Disney CEO Bob Iger informed analysts it hasn't been decided where the Marvel Studios and Lucasfilm movies will be streamed after 2019, but Netflix Chief Content Ted Sarandos told Reuters the two companies are in "active discussions" about his service retaining the rights.
Netflix's current stable of Marvel Studios and Lucasfilm features includes Captain America: Civil War, Doctor Strange and Rogue One: A Star Wars Story. The current agreement, which concludes at the end of 2018, grants Netflix the exclusive U.S. pay-TV rights to all Disney films released after Jan. 1, 2016.
It's as yet unclear what, if anything, Disney's plans for a branded streaming platform might mean for the future of Marvel's popular Netflix TV dramas. Announced in November 2013, that collaboration called for a minimum of 13 live-action episodes each of Daredevil, Jessica Jones, Luke Cage and Iron First, followed by a Defenders miniseries, which arrives next week.

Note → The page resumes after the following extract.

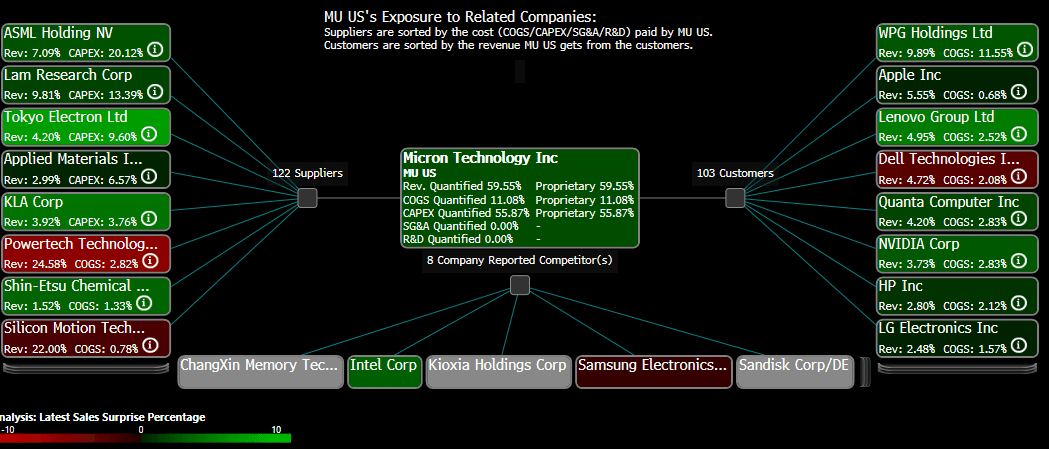Click info icon on NVIDIA Corp card
Screen dimensions: 1049x449
click(x=1019, y=262)
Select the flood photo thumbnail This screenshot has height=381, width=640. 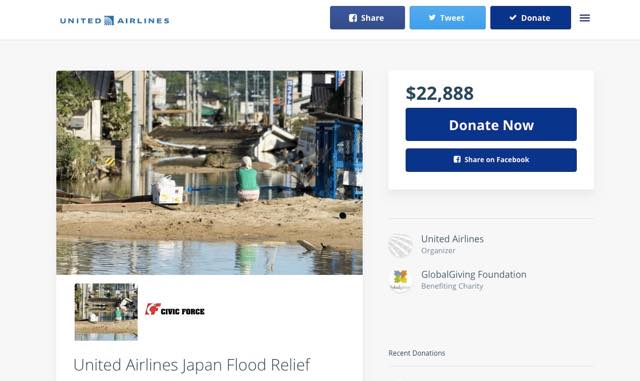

That original deal has expanded to include a second season of Daredevil, with a third greenlit, a Punisher spinoff, and additional seasons of Jessica Jones, Luke Cage and Iron Fist on the way.
Netflix doesn't appear too worried about Disney's planned platform, which Sarandos referred to it as "complementary" to his own service. He added that Netflix prepared for the eventual rise of studio-specific streaming services five years ago, when it began creating original content.